Tighter transit security needed now
Threat of terrorist attacks requires random screening on SkyTrain and West Coast Express
Gordon Keast, Special to the Vancouver Sun
Published: Wednesday, August 13, 2008
Terrorist attacks on our transit system are no longer unthinkable.
Security experts have estimated that 20 per cent of all jihadist attacks executed since 9/11 have targeted urban mass transportation systems. Witness the recent deadly transit bombings of the commuter train system in Madrid in 2004, the London Underground and bus bombings in 2005, and the Mumbai rail bombings in 2006.
Although statistically still remote, the possibility of a terrorist attack in the Vancouver area has increased with Canada's role in Afghanistan and the 2010 Winter Olympics.
To help counter this threat, TransLink is spending $23 million on the "physical hardening" of the mass transit system in Metro Vancouver. This includes sophisticated new cameras and video software, lights, "smart fences" able to detect human motion, chemical sensors for SkyTrain and the West Coast Express, and a host of other measures such as counter-terrorism training for transit police.
Although TransLink recognizes it is virtually impossible to protect the transit system from dedicated suicide bombers or to eliminate all terrorist threats, it is implementing many of the recommendations contained in a confidential $218,000 terrorism risk assessment report completed earlier this year. The report examines security gaps and vulnerabilities in SkyTrain and the West Coast Express.
Expect to see a new incident warning system with threat levels of low, medium, high and imminent. TransLink security experts are also working to develop a response system with "good bounce-back" should a terrorist attack or serious threat occur.
With that in mind, TransLink has issued a request for proposals for a business continuity plan that will ensure that SkyTrain and West Coast Express are able to respond rapidly and effectively to security-related incidents and to quickly resume critical operations following a significant security event or terrorist crisis.
An upgraded public awareness campaign could begin as soon as this fall. Based on the "See Something, Say Something" concept, it would encourage members of the public to become the eyes and ears of the transit system by reporting abandoned bags, parcels, or suspicious activity. The intensity of the public awareness messages would be linked to actual threat levels.
These are all positive steps. But in the interests of public safety, and with just 18 months before the 2010 Olympics, we should also now seriously begin conducting random screening checks of passengers boarding SkyTrain and the West Coast Express.
Although such a system would not provide absolute protection against acts of terrorism, it could deter or redirect terrorists to other less vulnerable targets, according to a study on passenger screening prepared by the U.S.-based Mineta Transportation Institute. As a secondary benefit it might also reduce the number of weapons and drugs carried on our mass transit system.
Not all passengers would be screened of course.
SkyTrain carries some 235,000 passengers a week and the West Coast carries more than 10,000. It would be impossible to screen everyone given the sheer numbers and delays that would result.
However, following the example of New York and its subway screening system, passenger screening on SkyTrain and the West Coast Express could be done on a random basis.
A handheld computer can easily be used to randomly generate numbers from 0 and 999 for each passenger moving through screening checkpoints. Those whose number is less than 50, for example, could be selected for screening. Those who refuse to be screened and have their tote bags, backpacks, briefcases or other "baggage" checked at station entrances, would be denied access to trains at that particular station.
The stations where passenger screening is conducted would also be rotated on a random basis to avoid predictability.

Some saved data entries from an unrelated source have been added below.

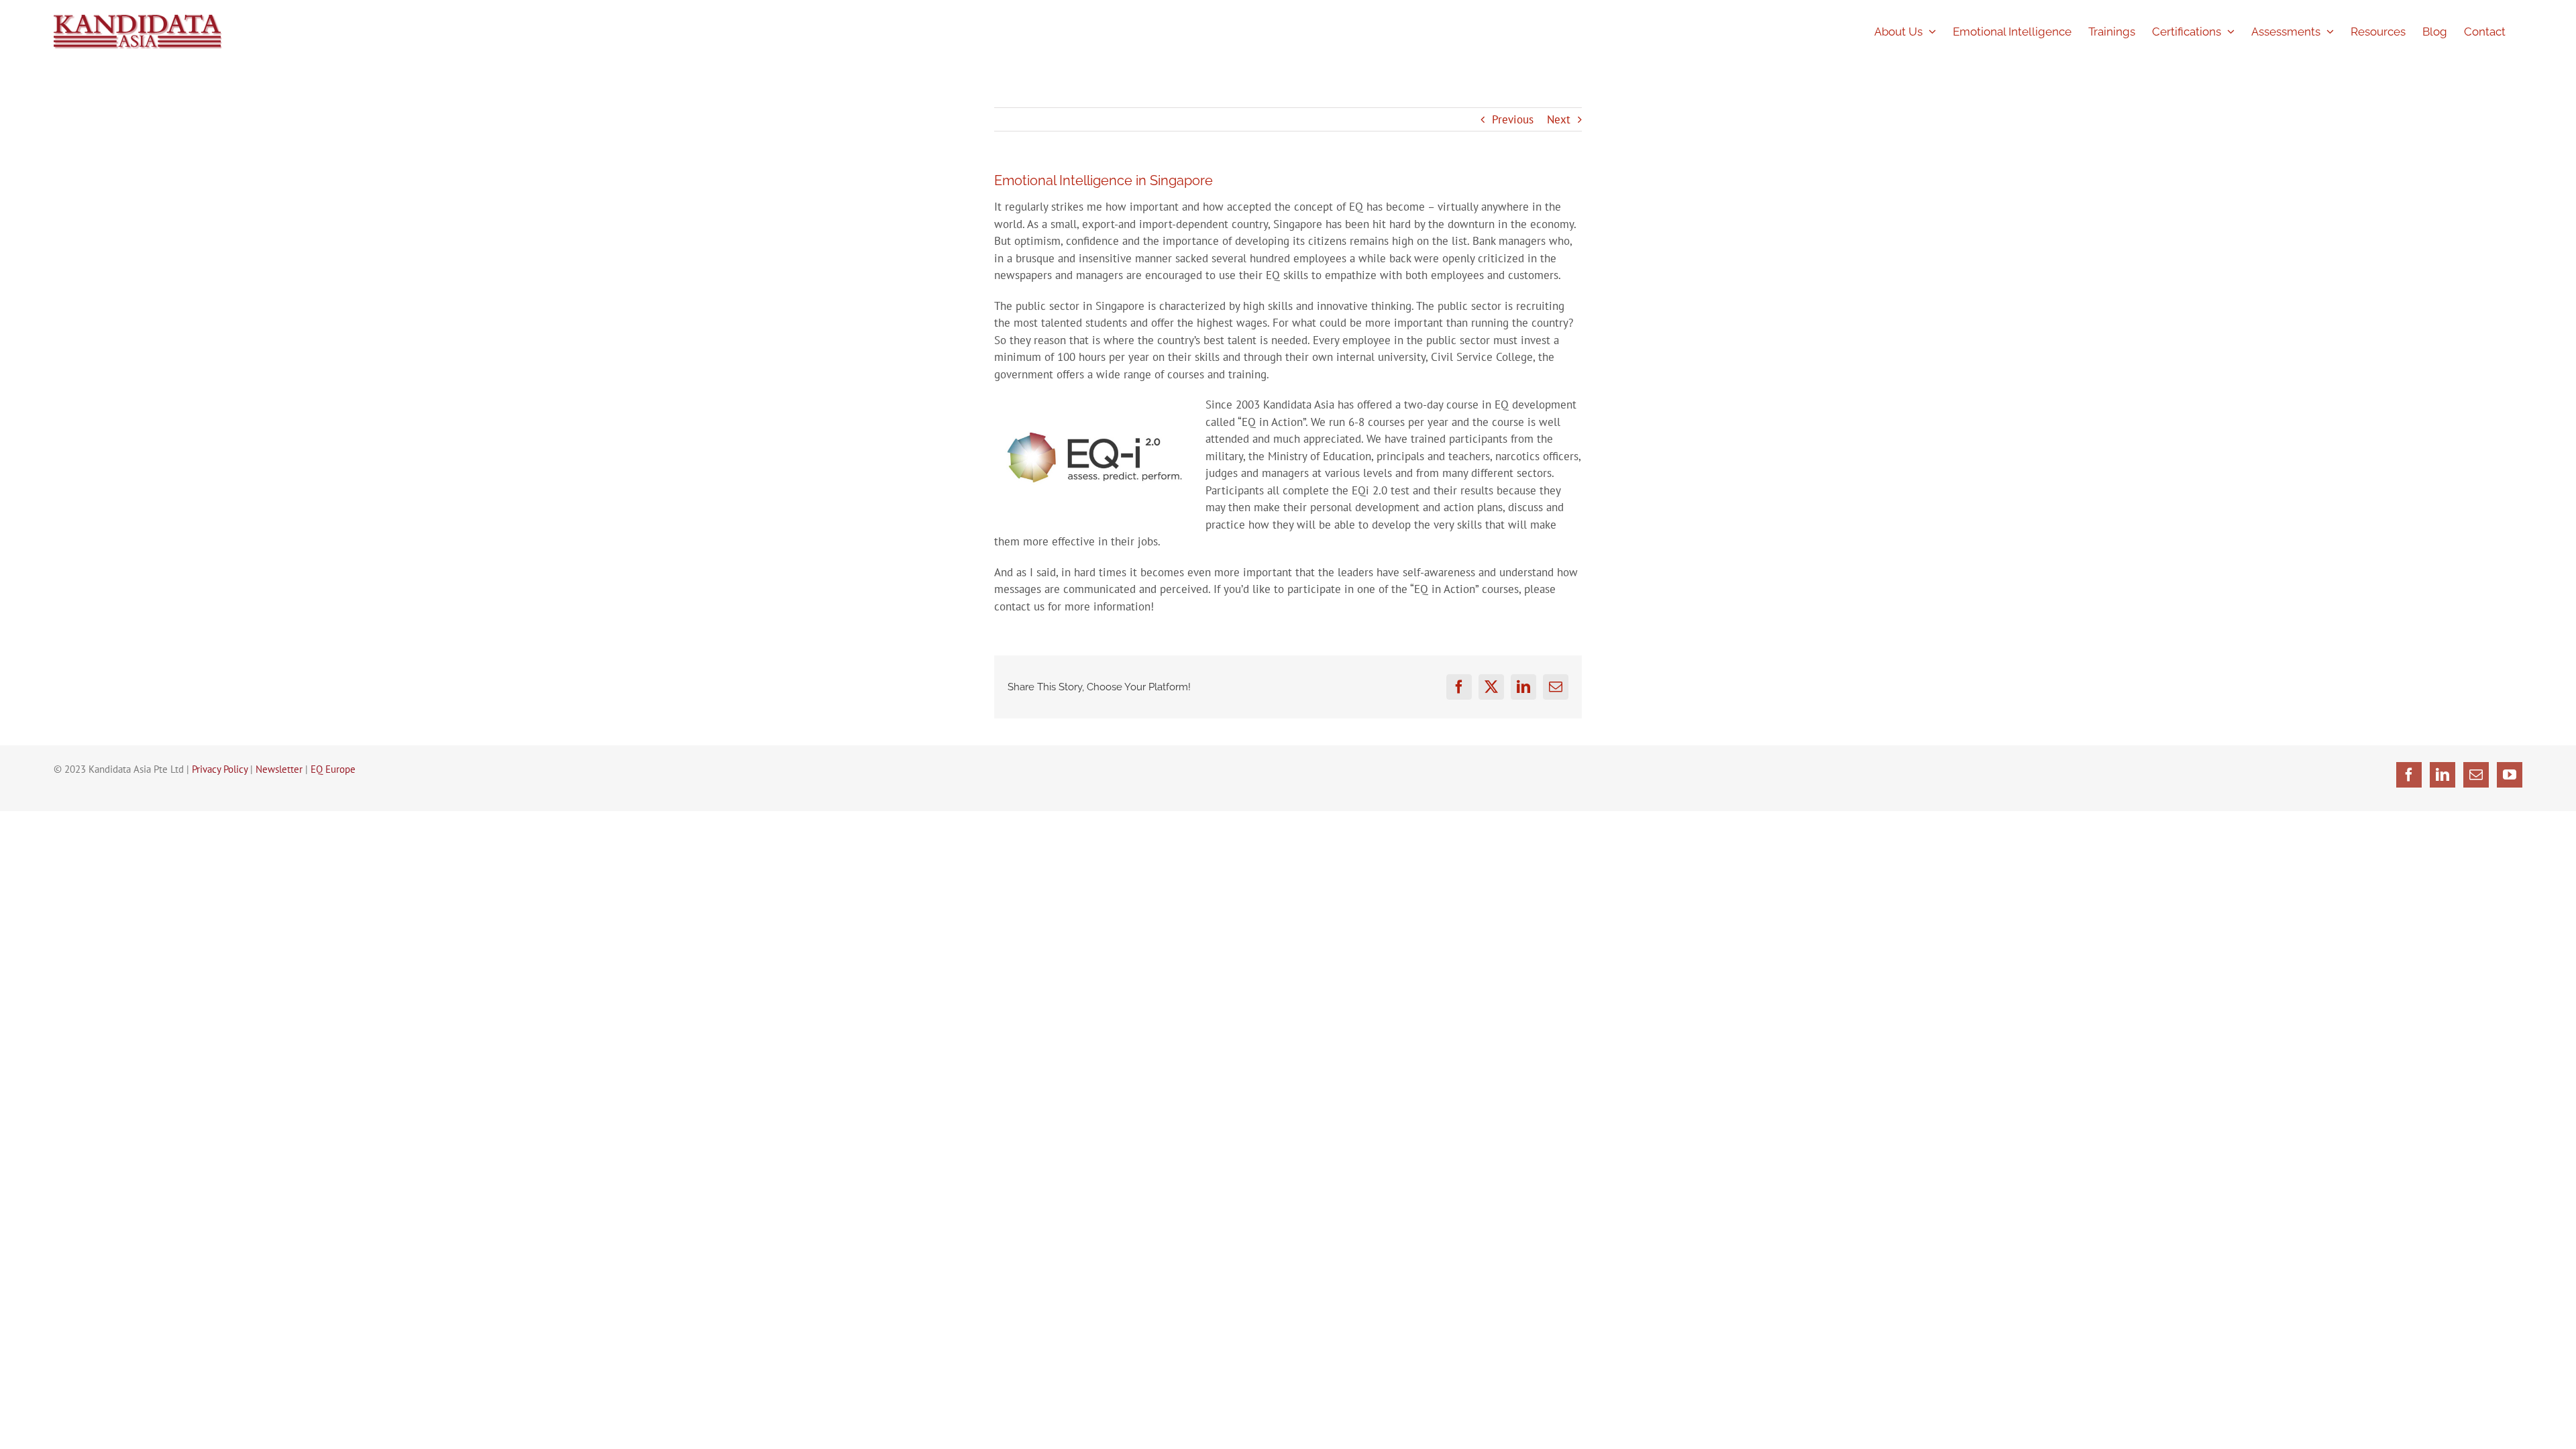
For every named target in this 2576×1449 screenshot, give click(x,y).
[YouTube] (2509, 775)
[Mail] (2476, 775)
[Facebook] (2409, 775)
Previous (1513, 119)
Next (1558, 119)
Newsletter (279, 769)
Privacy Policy (220, 769)
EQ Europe (333, 769)
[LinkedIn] (2442, 775)
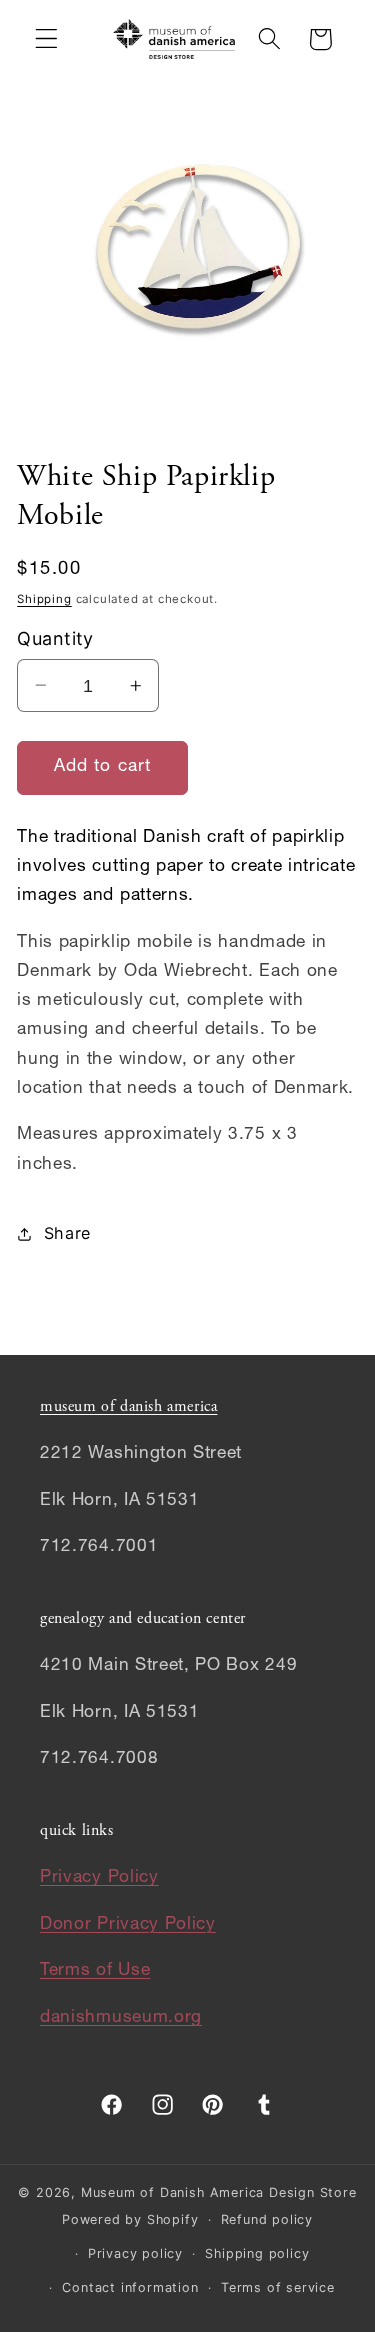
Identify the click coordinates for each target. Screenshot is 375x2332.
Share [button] (67, 1233)
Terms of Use (95, 1971)
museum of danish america (128, 1407)
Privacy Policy (99, 1878)
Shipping (44, 599)
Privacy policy (135, 2253)
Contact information (130, 2287)
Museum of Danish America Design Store (219, 2192)
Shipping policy (257, 2253)
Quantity (55, 638)
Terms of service (278, 2287)
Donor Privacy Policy (128, 1925)
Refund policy (267, 2219)
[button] (46, 39)
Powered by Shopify (130, 2219)
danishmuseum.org (121, 2018)
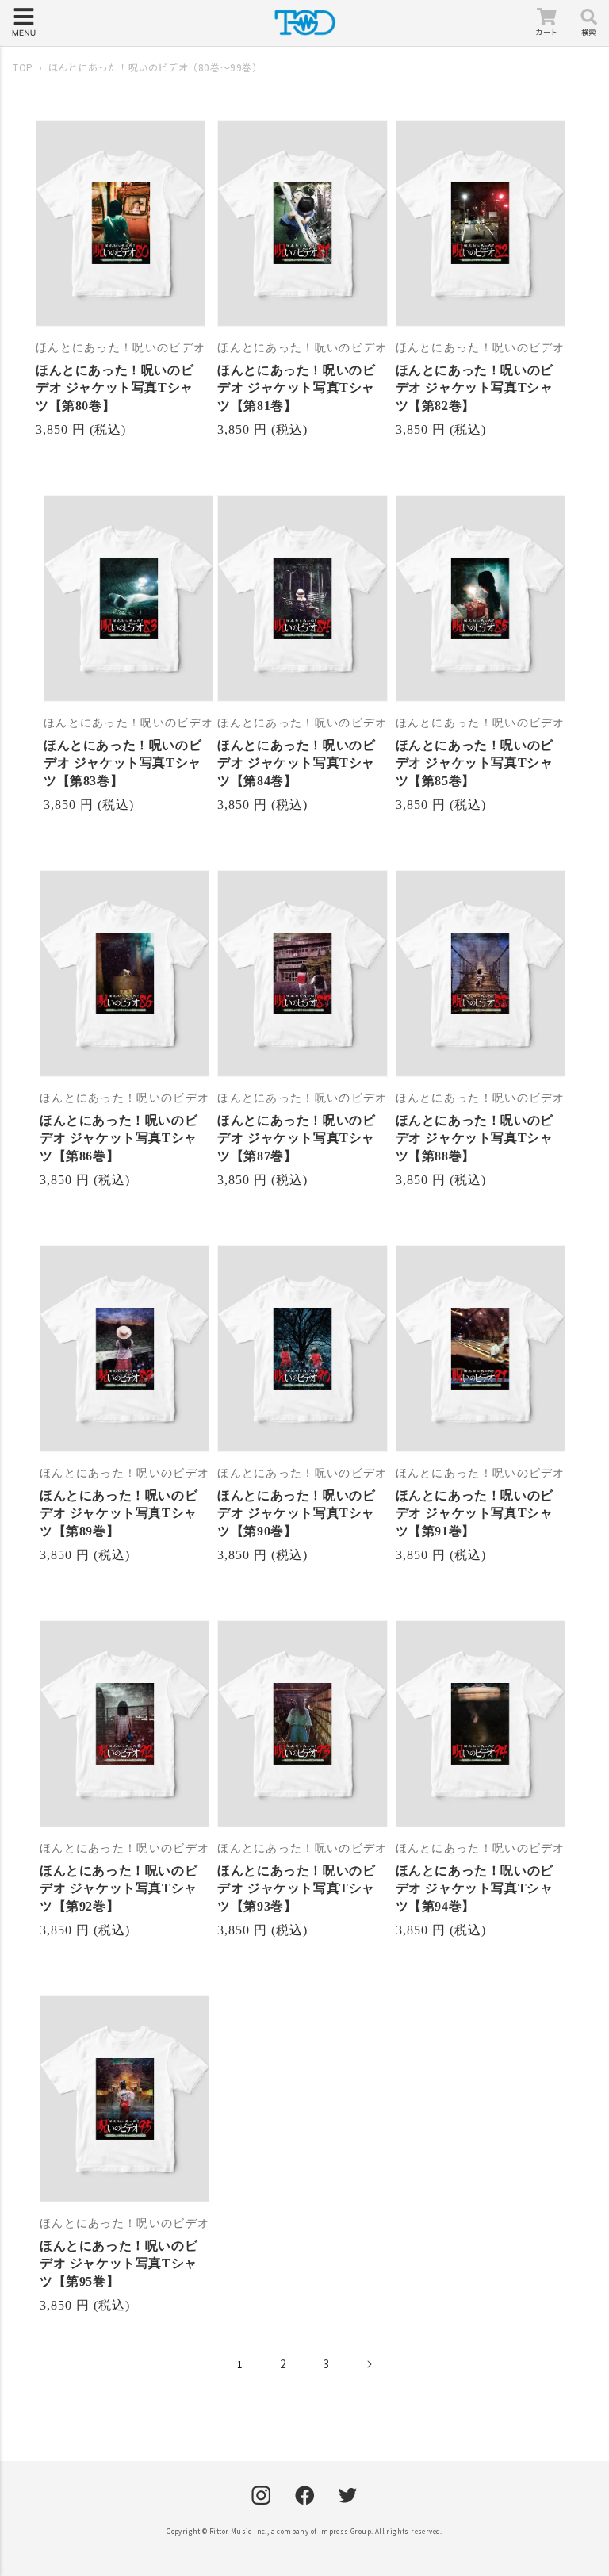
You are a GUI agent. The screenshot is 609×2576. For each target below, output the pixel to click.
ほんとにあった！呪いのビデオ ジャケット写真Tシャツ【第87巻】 (296, 1138)
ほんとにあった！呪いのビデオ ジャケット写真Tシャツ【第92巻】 (118, 1888)
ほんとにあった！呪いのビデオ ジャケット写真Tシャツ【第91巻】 (474, 1513)
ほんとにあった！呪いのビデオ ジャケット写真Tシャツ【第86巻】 (118, 1138)
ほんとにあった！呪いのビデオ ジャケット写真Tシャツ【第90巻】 (296, 1513)
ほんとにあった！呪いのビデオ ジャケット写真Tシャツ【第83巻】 (122, 763)
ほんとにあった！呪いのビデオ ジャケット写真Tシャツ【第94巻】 (474, 1888)
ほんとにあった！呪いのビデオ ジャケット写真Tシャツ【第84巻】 (296, 763)
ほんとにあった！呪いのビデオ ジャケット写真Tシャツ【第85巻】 (474, 763)
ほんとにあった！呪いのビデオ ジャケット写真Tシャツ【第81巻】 (296, 387)
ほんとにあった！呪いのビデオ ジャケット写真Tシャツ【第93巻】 (296, 1888)
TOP (23, 67)
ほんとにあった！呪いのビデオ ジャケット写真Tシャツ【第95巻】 (118, 2263)
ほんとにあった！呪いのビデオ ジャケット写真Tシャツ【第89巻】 (118, 1513)
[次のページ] (368, 2364)
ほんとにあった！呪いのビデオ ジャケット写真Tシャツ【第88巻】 (474, 1138)
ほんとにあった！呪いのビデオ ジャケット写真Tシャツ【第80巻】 (114, 387)
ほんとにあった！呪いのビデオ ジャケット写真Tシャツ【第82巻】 (474, 387)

Racial or ethnic profiling would be prohibited.
During times of low threat levels, a minimal number of passengers would be screened. As threat levels increase, more security personnel could be deployed and the numbers screened at individual stations could be increased and "surge security" operations put in place. At such times, screening could conceivably be expanded to include additional "stop and frisk" procedures as well as bomb-sniffing dogs or explosives tracing technology.
Passenger screening is something we've come to expect -- at airports. It is not something most of us want to see incorporated into our mass transit system. But we live in a changed world as recent events tragically remind us. Vancouver is not immune from terrorist attacks and mass transit systems are prime targets.
Screening of passengers boarding SkyTrain and the West Coast Express is a prudent and necessary measure as we count down to the 2010 Olympics.
Gordon Keast is a writer based in Surrey.